= Work task =
Copy each line of the entries that includes the word "node".

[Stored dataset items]
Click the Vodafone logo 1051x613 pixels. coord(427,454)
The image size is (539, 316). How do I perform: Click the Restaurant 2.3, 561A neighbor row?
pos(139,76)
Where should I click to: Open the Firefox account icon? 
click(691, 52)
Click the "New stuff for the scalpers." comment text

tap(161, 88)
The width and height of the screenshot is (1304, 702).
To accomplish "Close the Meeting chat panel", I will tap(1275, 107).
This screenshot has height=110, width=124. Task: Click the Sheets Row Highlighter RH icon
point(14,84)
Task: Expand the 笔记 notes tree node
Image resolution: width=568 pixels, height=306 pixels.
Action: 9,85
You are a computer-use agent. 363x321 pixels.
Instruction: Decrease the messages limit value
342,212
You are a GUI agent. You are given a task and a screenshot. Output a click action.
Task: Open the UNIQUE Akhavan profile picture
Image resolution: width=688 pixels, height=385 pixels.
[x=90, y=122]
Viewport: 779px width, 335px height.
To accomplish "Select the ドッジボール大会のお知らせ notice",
---
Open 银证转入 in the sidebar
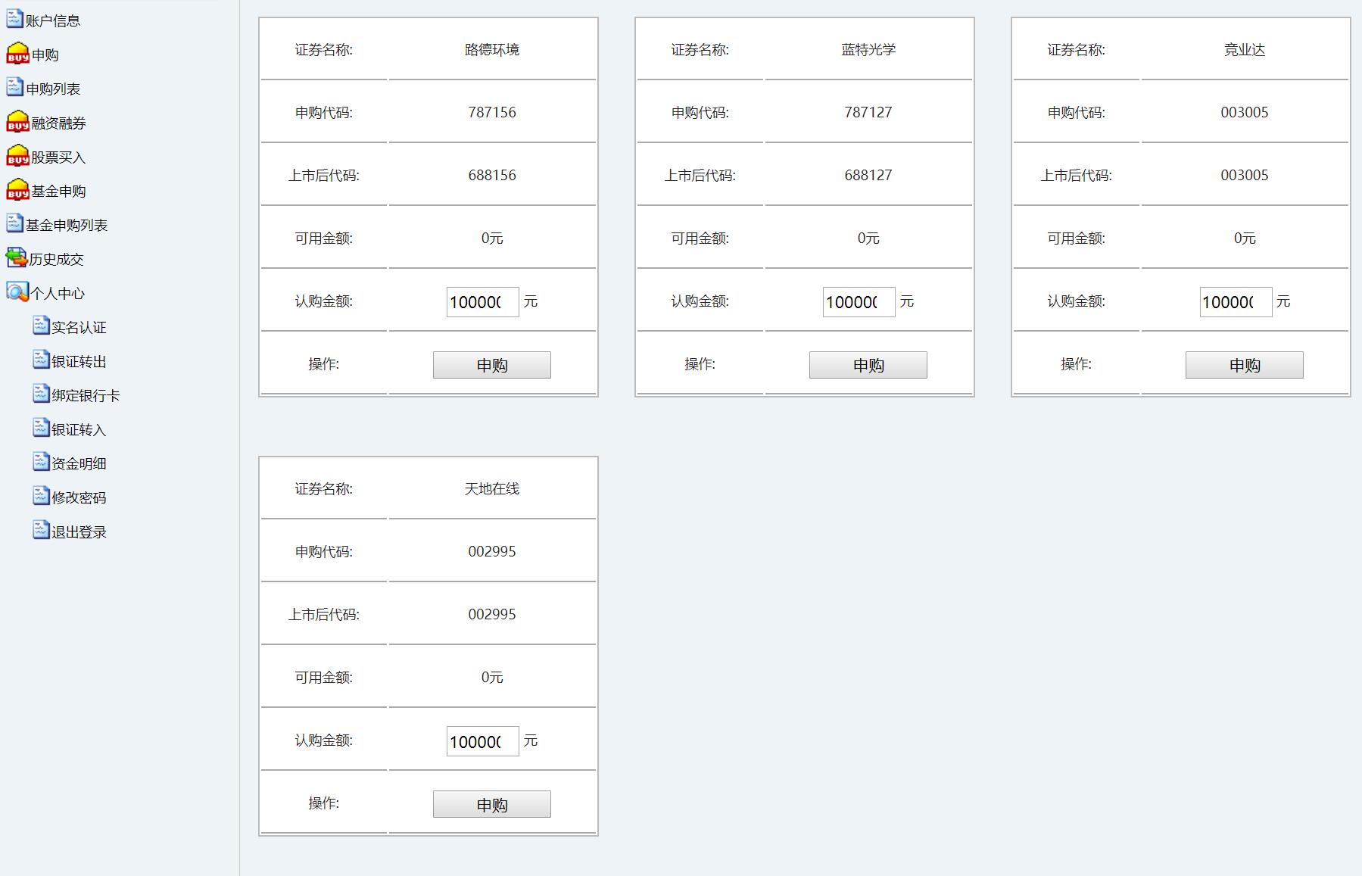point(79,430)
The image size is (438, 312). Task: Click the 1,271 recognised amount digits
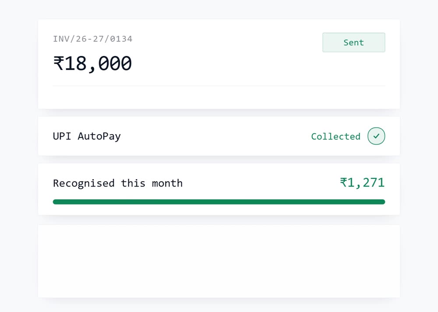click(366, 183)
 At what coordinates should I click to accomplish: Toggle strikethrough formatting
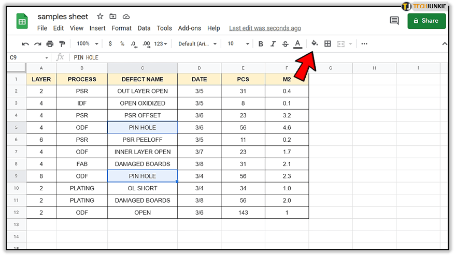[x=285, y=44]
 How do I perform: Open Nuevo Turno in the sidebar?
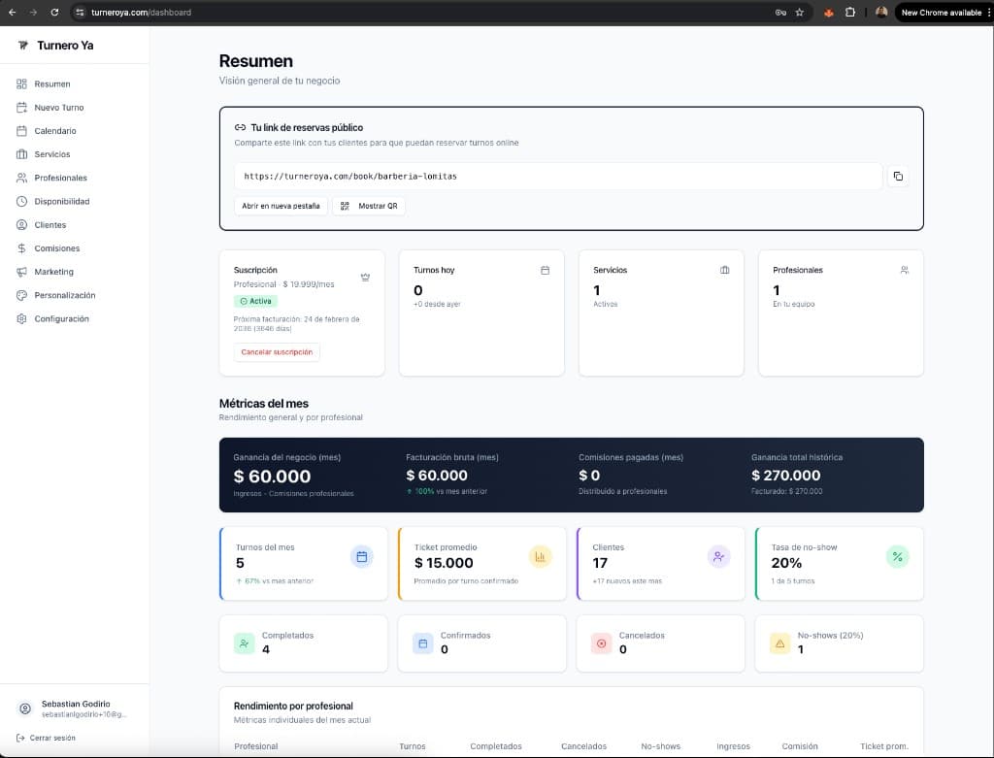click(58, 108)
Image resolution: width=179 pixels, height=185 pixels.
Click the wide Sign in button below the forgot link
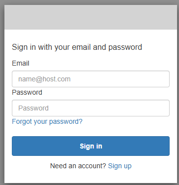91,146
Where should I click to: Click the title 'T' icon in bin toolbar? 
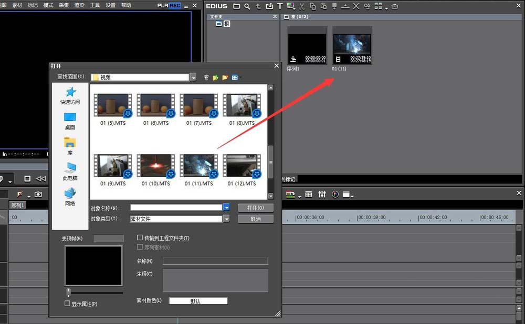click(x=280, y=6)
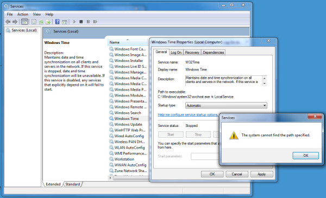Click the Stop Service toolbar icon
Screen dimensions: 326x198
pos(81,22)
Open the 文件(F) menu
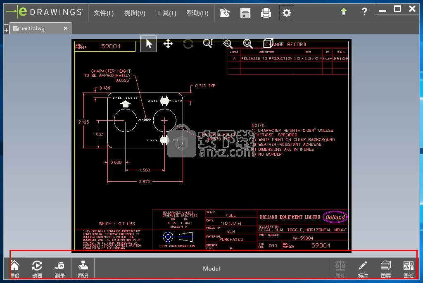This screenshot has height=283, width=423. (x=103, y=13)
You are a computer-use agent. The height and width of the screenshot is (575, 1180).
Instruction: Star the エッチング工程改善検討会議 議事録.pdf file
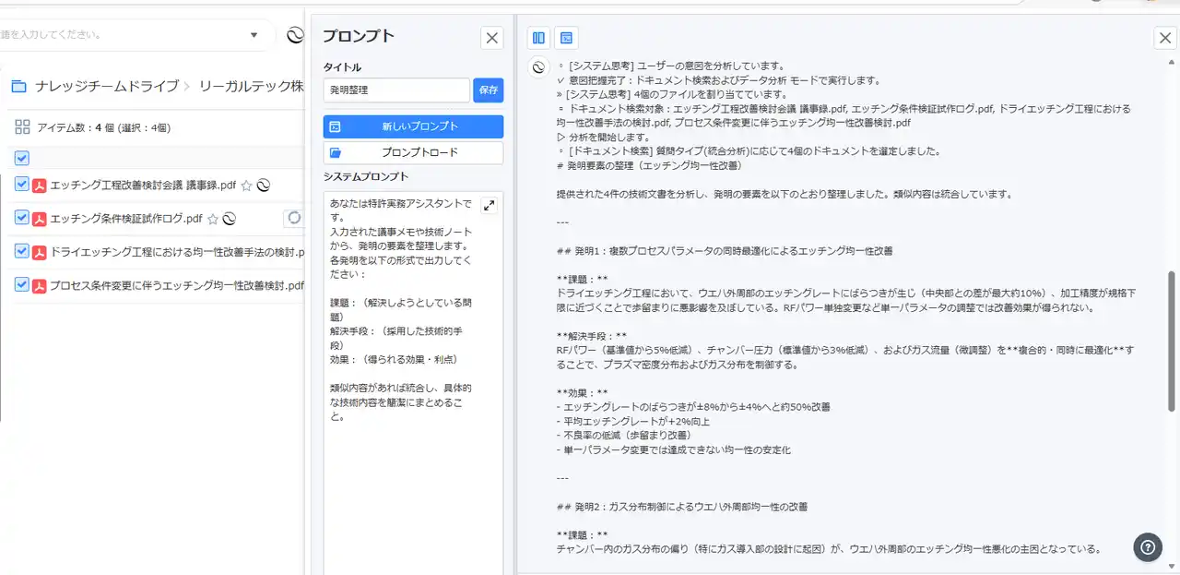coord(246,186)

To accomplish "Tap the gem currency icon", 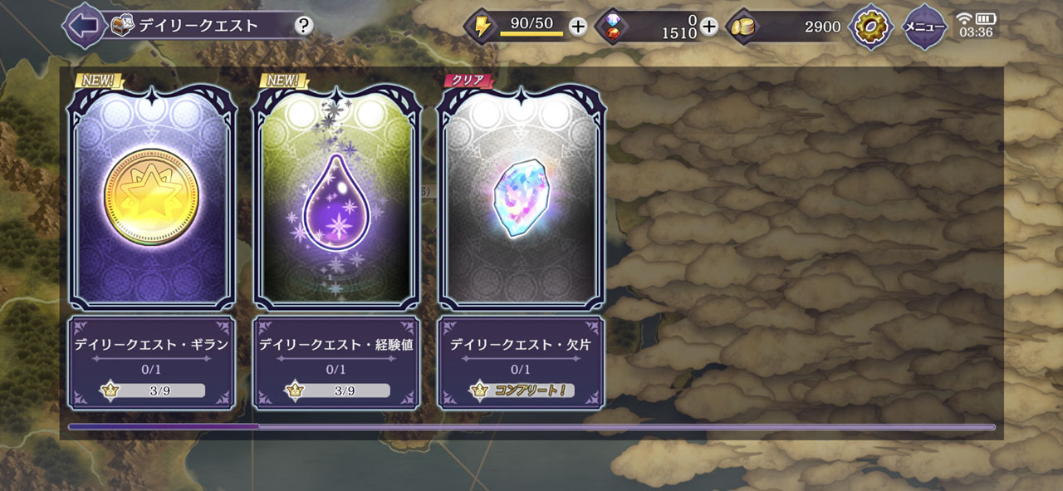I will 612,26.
--
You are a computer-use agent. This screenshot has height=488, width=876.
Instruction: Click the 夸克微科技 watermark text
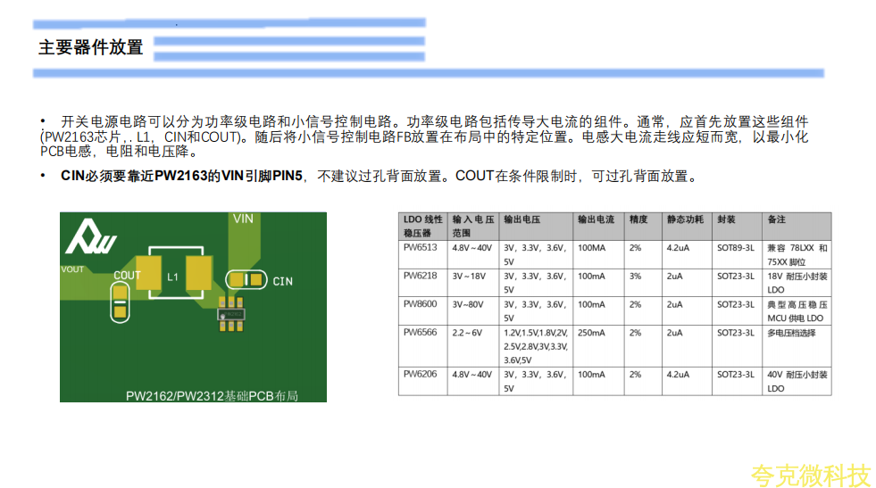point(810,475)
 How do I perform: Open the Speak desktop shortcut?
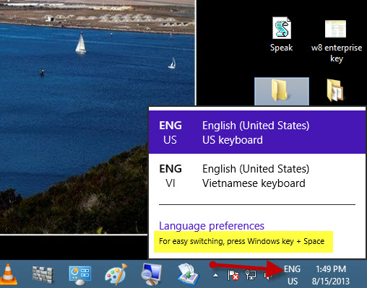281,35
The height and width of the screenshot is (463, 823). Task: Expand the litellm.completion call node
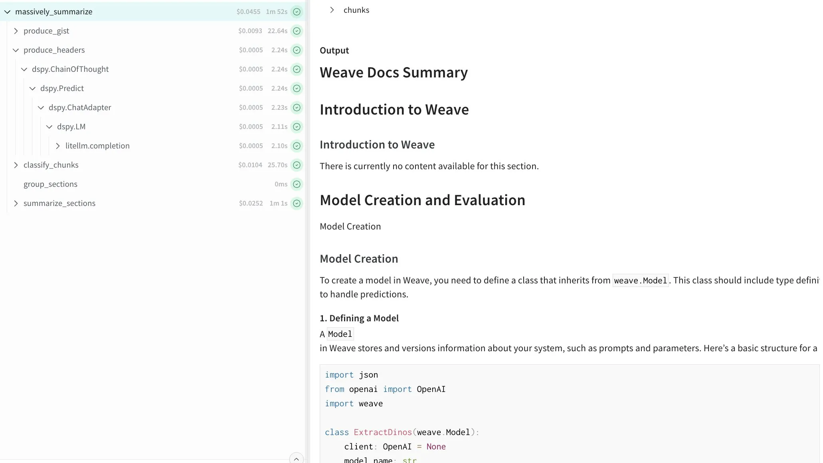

= Response =
Task: Expand the 笔记 notes tree node
The height and width of the screenshot is (463, 823). Task: Expand the litellm.completion call node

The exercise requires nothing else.